Search code examples
phpfuzzy-logicfuzzywuzzy

Rearrange words using Levenshtein distance


Summary

I am trying to find name matching percentage in php but before that I need to rearrange the words in string according to 1st string.

What is the source code about?

I have two strings. First I am adding both strings to array if space is found in string add it into array. $arraydataBaseName and $arraybankData from my first array i.e $arraydataBaseName I am searching all the values of $arraybankData and getting the Key. I am getting the key arrangement properly but unable to arrange the value at their specific places into new array.

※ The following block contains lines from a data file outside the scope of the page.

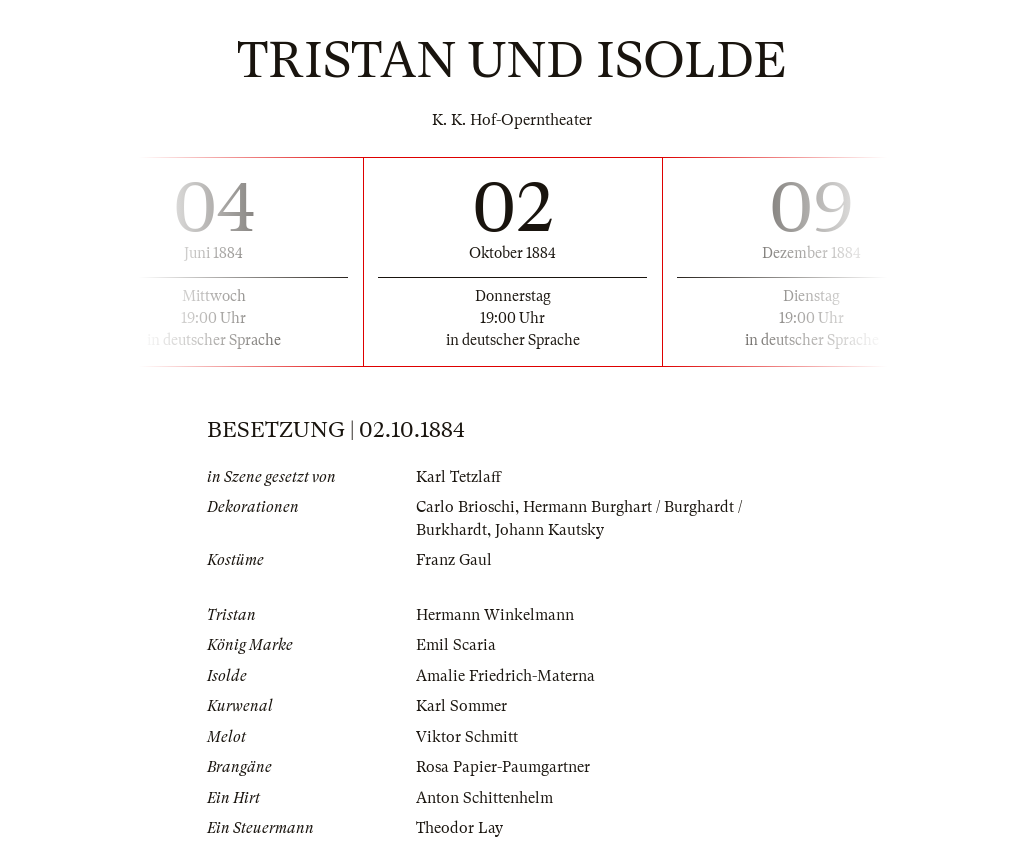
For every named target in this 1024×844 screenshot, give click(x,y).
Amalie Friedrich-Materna (505, 676)
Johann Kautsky (549, 530)
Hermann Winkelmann (495, 615)
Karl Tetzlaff (458, 477)
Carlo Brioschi (465, 507)
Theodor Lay (459, 828)
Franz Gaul (454, 560)
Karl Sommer (461, 706)
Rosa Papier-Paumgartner (503, 767)
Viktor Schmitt (467, 737)
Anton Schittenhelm (484, 798)
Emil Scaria (456, 645)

$dataBaseName = "Jardine Lloyd Thompson";
$bankdata = "Thompson Thompson Jardine"; 

$replacedataBaseName = preg_replace("#[\s]+#", " ", $dataBaseName);
$replacebankData = preg_replace("#[\s]+#", " ", $bankdata); 

$arraydataBaseName = explode(" ",$replacedataBaseName);
$arraybankData = explode(" ",$replacebankData); 

echo "<br/>";
print_r($arraydataBaseName);

$a="";
$i="";
$arraysize =  count($arraydataBaseName);

$push=array();
for($i=0;$i< $arraysize;$i++)
{     
  if(array_search($arraybankData[$i],$arraydataBaseName)>0)
  {
    ${"$a$i"} =  array_search($arraybankData[$i],$arraydataBaseName); 
    //echo ${"$a$i"};
    array_push($push,${"$a$i"});
   }    
 }
 print_r($push); 

Case 1:

Input

DatabaseName = Jardine Lloyd Thompson

BankName = Thompson Jardine Lloyd

Output

ExpectedOutput = Jardine Lloyd Thompson

Case 2:##

Input

DatabaseName = Jardine Lloyd Thompson

BankName = Thoapson Jordine Llayd

If the words are not found in the above DatabaseName then the expected search would be based on leventish algorithm word which have less distance that would be considered as the key

Output

ExpectedOutput = Jordine Llayd Thoapson

Description of Problem

Question Update

When the user input $bankdata contains more words remaining unmatchable, I need to append those to the end.


Solution

  • This is a simple version, finding the best match word by word subsequently.

    declare (strict_types=1);
    
    $dataBaseName = 'Jardine Lloyd Thompson';
    
    $bankdataRows =
    [
      'Thompson Jardine Lloyd',
      'Blaaa  Llayd Thoapson   f***ing user input   Jordine   aso. ',
    ];
    
    // assume the "database" is already stored trimmed since it is server-side controlled
    $dbWords = preg_split("#[\s]+#", $dataBaseName);
    
    foreach ($bankdataRows as $bankdata)
    {
      // here we trim the data received from client-side.
      $bankWords = preg_split("#[\s]+#", trim($bankdata));
      $result    = [];
    
      if(!empty($bankWords))
        foreach ($dbWords as $dbWord)
        {
          $idx   = null;
          $least = PHP_INT_MAX;
    
          foreach ($bankWords as $k => $bankWord)
            if (($lv = levenshtein($bankWord, $dbWord)) < $least)
            {
              $least = $lv;
              $idx   = $k;
            }
    
          $result[] = $bankWords[$idx];
          unset($bankWords[$idx]);
        }
    
      $result = array_merge($result, $bankWords);
      var_dump($result);
    }
    

    result

    array(3) {
      [0] =>
      string(7) "Jardine"
      [1] =>
      string(5) "Lloyd"
      [2] =>
      string(8) "Thompson"
    }
    
    array(8) {
      [0] =>
      string(7) "Jordine"
      [1] =>
      string(5) "Llayd"
      [2] =>
      string(8) "Thoapson"
      [3] =>
      string(5) "Blaaa"
      [4] =>
      string(7) "f***ing"
      [5] =>
      string(4) "user"
      [6] =>
      string(5) "input"
      [7] =>
      string(4) "aso."
    }
    

    See live fiddle

    You might want to extend this approach first calculating the Levenshtein distance of each possible combination and then select the best entire match.